**Source text**
━━━

The mayor’s committee also recommended the Downtown Council match building owners with potential businesses to occupy vacant storefronts, as well as streamline regulations.
The city also wants to permanently move the buses off Nicollet Mall. The city and the Downtown Council worked to close Nicollet Mall to buses on Thursdays to facilitate attracting crowds, which have included skateboard rides, concerts, and distributing free flowers.
Though Jasmine Mason, a downtown Minneapolis resident who relocated from Philadelphia two years ago for work, likes the activities. She believes it’s more important for the buses to be able to operate on Nicollet Mall.
“As long as they keep doing things like this—more interactive things—it will bring more people downtown,” said Mason as she received a bouquet of roses from David Kisan, who owns Sip ‘N Bloom, a small business that teaches people how to arrange flowers. “[But] there’s too many people who use [the bus]. It needs to be here [on Nicollet]. Parking is really expensive and [having the buses on Nicollet] makes it easier [for people] to be down here.”
Some people don’t think the efforts the city is making to attract people to downtown Minneapolis will help revive the area. Take Woodbury resident Jeff Gibson, who commutes to downtown Minneapolis three days a week to work. “If my only option was downtown, I would go there based on what I am looking for,” said Gibson on his bus ride home on Interstate 94. “[But] everything I need is in my neck of the woods.”
Some believe the city isn’t doing enough to support those who already come downtown. Though the committee did not address restroom access, in the past the Downtown Council has worked on making restrooms accessible downtown, which included making a map that directs people to the nearest public restroom, setting up a seasonal bathroom trailer at Peavey Plaza, and inviting pedestrians to use bathrooms in the retail mall at 6th and Nicollet, when it is open.
Meanwhile, both the city and the Downtown Council have restricted available seating by removing seats from certain locations along Nicollet Mall and fencing off access to other public benches and seating. “We have to manage [the seating] with a realistic eye…whether those chairs become…an attraction, a positive feature of Nicollet, or we’re creating challenges that are detracting from the experience of people downtown,” said Downtown Council Executive Director Steve Cramer.

━━━

**Information provided**
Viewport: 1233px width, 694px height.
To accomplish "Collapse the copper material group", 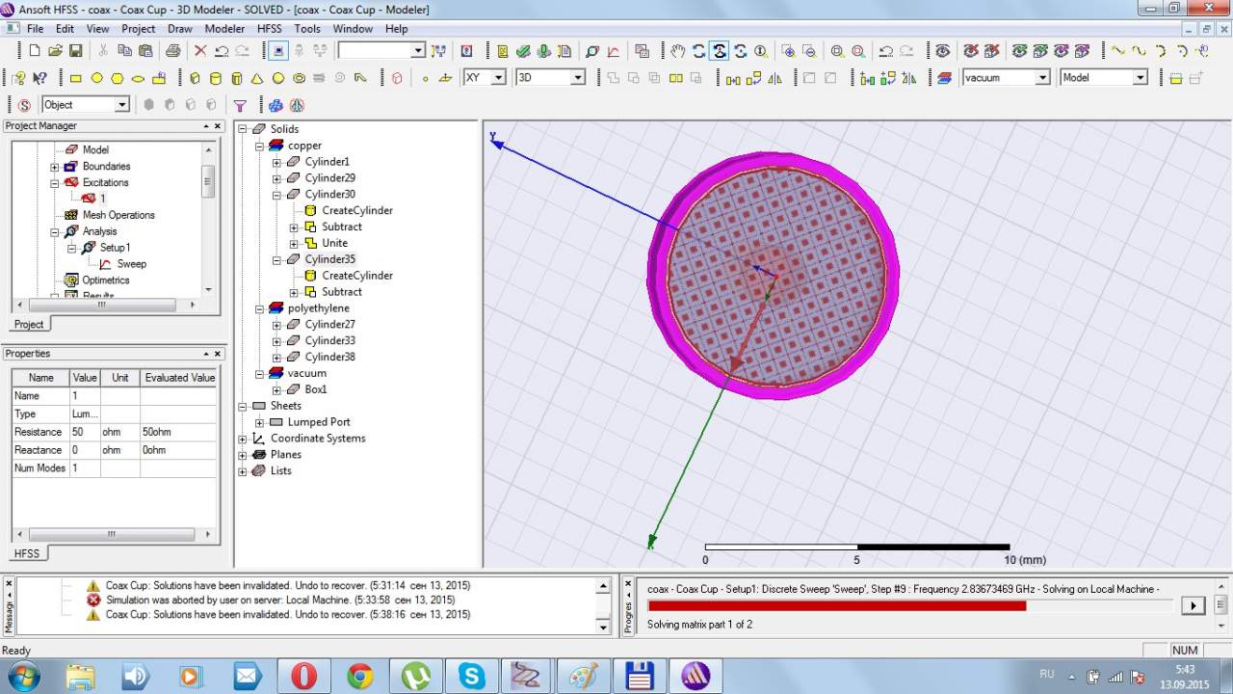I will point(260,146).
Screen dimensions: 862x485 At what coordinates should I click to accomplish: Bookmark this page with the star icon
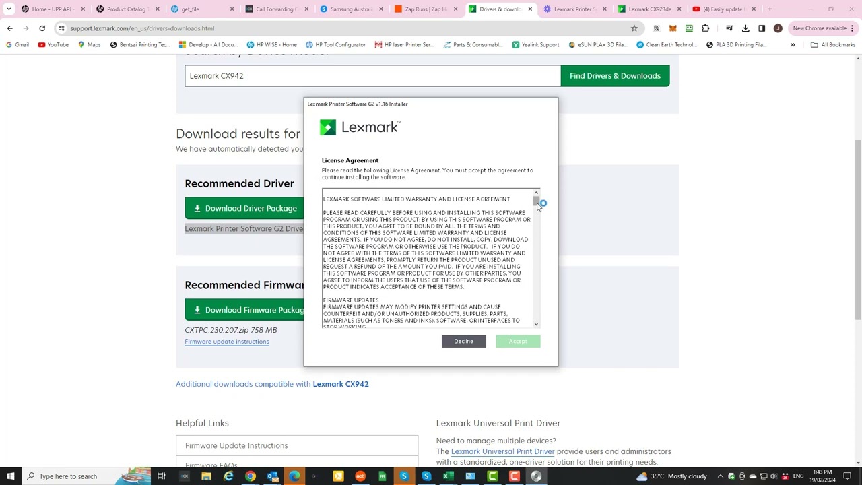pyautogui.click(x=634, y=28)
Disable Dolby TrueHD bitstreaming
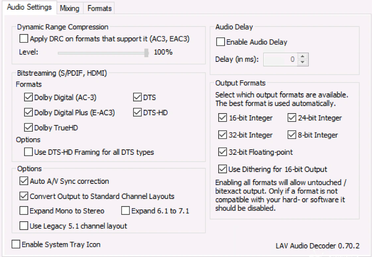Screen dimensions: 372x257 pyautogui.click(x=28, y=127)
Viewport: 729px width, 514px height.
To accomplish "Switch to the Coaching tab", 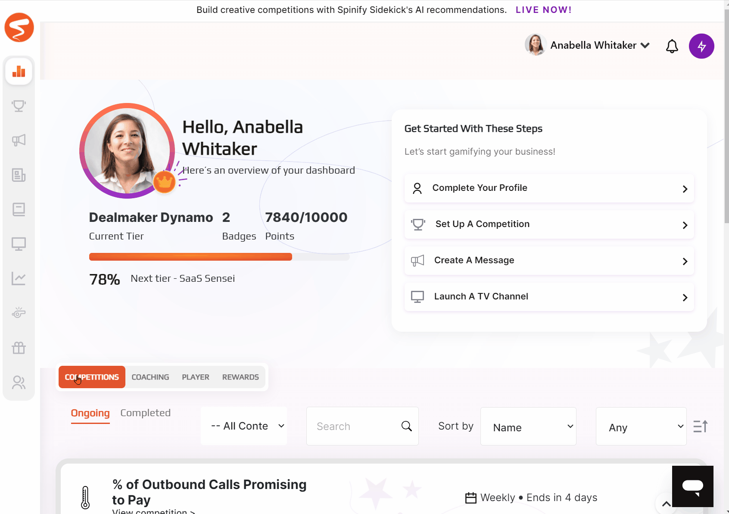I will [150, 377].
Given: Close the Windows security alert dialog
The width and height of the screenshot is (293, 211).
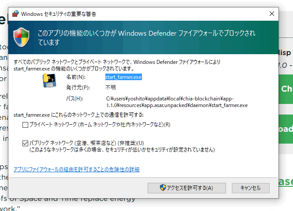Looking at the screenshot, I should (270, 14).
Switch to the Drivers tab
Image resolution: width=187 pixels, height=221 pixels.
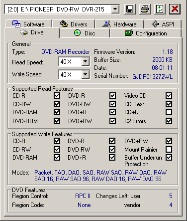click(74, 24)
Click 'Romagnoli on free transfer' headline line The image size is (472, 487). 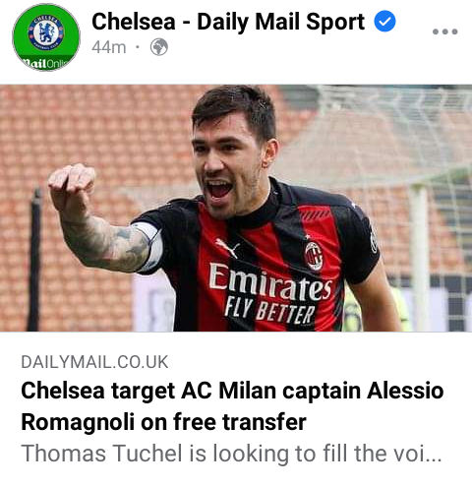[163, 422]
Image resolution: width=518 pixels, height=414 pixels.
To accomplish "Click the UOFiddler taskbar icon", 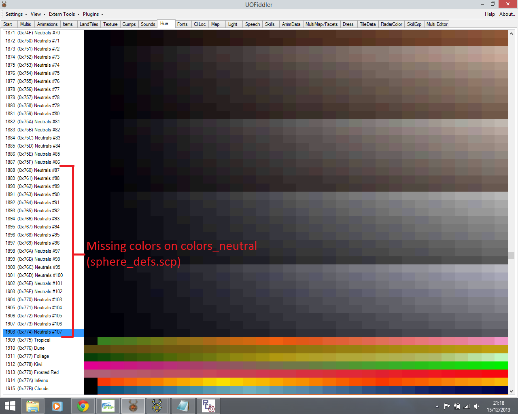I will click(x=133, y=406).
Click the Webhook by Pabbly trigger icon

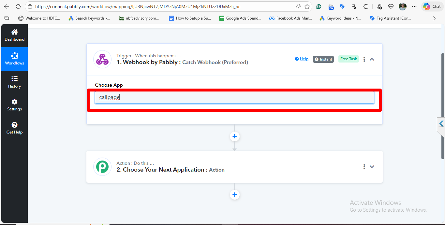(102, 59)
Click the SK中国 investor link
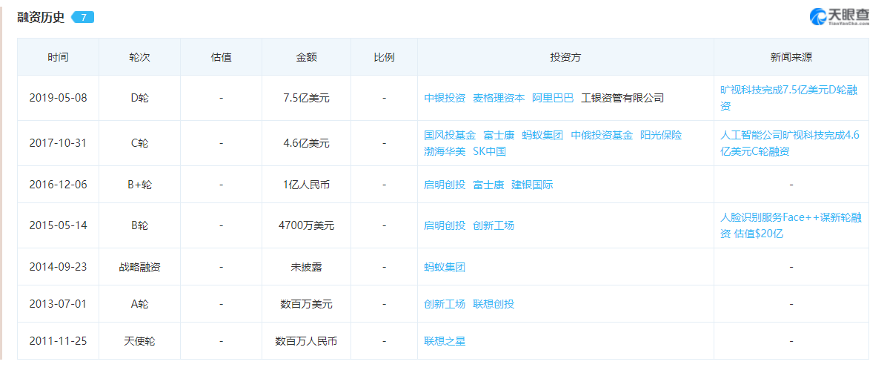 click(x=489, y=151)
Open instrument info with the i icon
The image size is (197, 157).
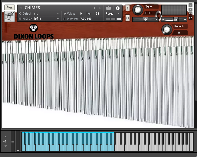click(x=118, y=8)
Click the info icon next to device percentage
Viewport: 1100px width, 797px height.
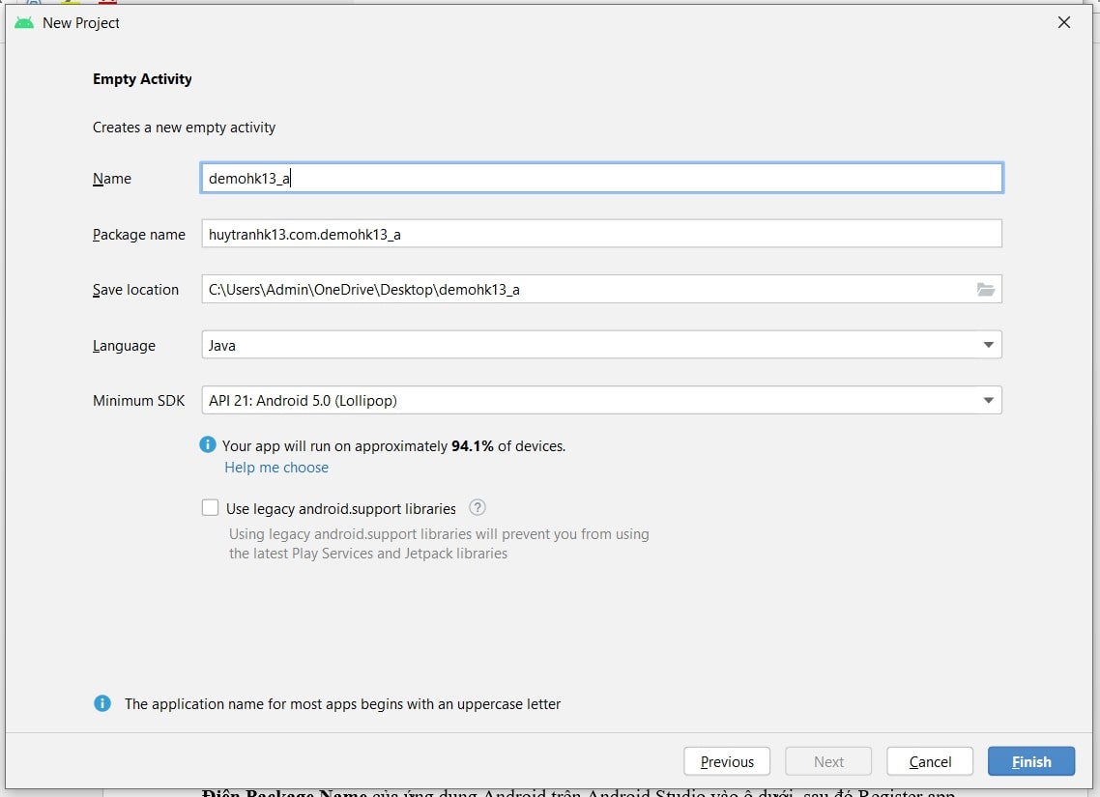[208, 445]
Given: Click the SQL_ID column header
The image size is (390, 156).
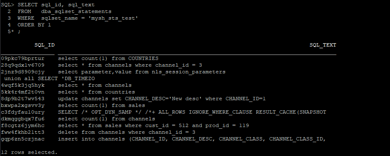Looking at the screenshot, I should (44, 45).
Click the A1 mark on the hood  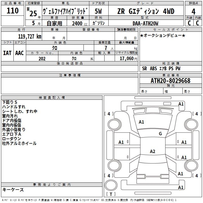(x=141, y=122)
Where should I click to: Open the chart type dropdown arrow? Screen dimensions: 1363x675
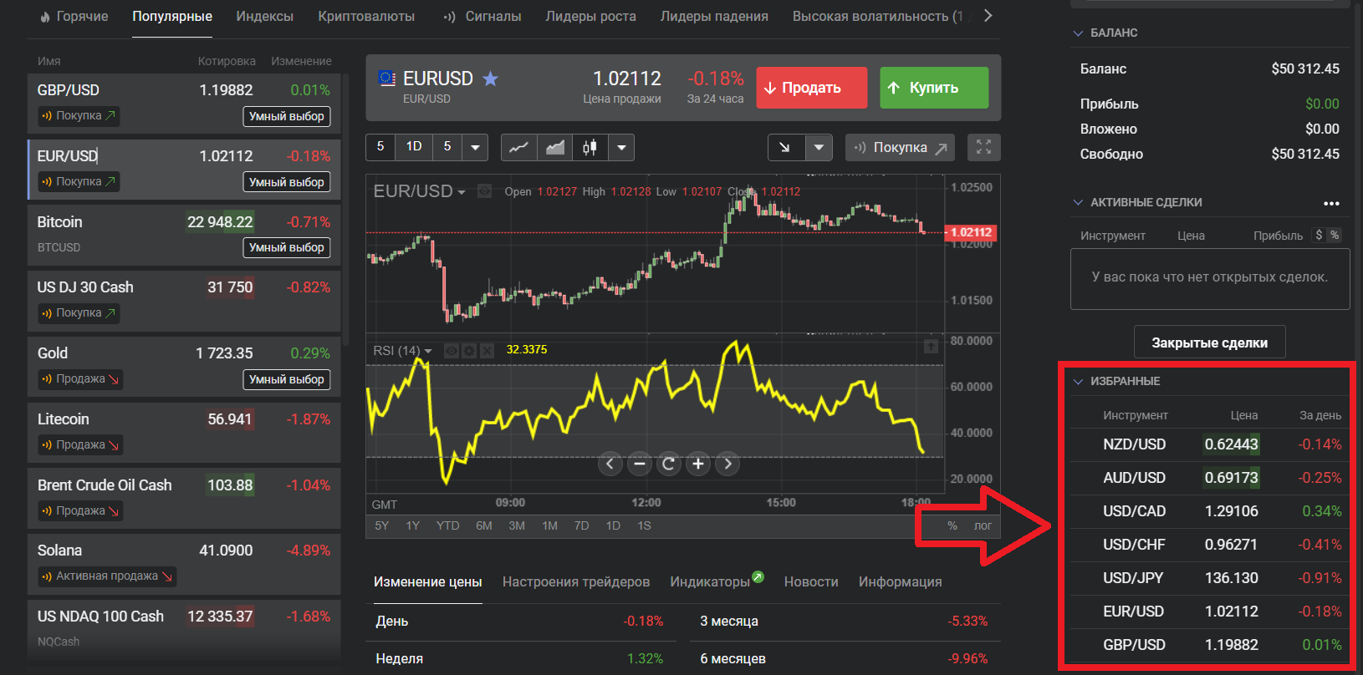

━━━

**Work request 1**
In the downtown Minneapolis article, what is the name of the small business David Kisan owns?
**Work request 2**
Reproduce a passage of the downtown Minneapolis article word for word. Begin at the words "Some people don’t" and stop after "it is open.".
**Work request 3**
Carry on the downtown Minneapolis article, picking up after its last sentence.

**Task output 1**
Sip ‘N Bloom, a small business that teaches people how to arrange flowers.

**Task output 2**
Some people don’t think the efforts the city is making to attract people to downtown Minneapolis will help revive the area. Take Woodbury resident Jeff Gibson, who commutes to downtown Minneapolis three days a week to work. “If my only option was downtown, I would go there based on what I am looking for,” said Gibson on his bus ride home on Interstate 94. “[But] everything I need is in my neck of the woods.”
Some believe the city isn’t doing enough to support those who already come downtown. Though the committee did not address restroom access, in the past the Downtown Council has worked on making restrooms accessible downtown, which included making a map that directs people to the nearest public restroom, setting up a seasonal bathroom trailer at Peavey Plaza, and inviting pedestrians to use bathrooms in the retail mall at 6th and Nicollet, when it is open.

**Task output 3**
Restricting access to downtown
The courts have also restricted some Minneapolis residents from stepping foot in downtown. According to data obtained from the Fourth Judicial District, which covers Hennepin County, between January 2020 and August of this year 29 people received a total of 46 orders to not step foot in downtown Minneapolis. Twenty-one of those people were Black, and just over half of all those restricted hail from South Minneapolis zip codes.
Activists have also accused the Hennepin County Library system of arbitrarily restricting residents from its libraries by issuing trespassing violations, including at Minneapolis Central Library. The county told the MSR that data on who was issued trespass violations from the library and why is considered “security data,” which is private under state law. Journalist Tony Webster is challenging the assertion by suing the county, particularly as the county turned over similar data to another investigative reporter in 2019.
All the while, residents of downtown Minneapolis and its surrounding neighborhoods—Loring Park, Elliot Park, Downtown East and North Loop—struggle for affordable services like grocery stores, retail stores, hardware stores, bike shops, and ice cream shops.
“When I have to go shopping at Mall of America, I wish it would be here,” said Elliot Park resident Yassine Grice one evening this past summer, referring to downtown Minneapolis.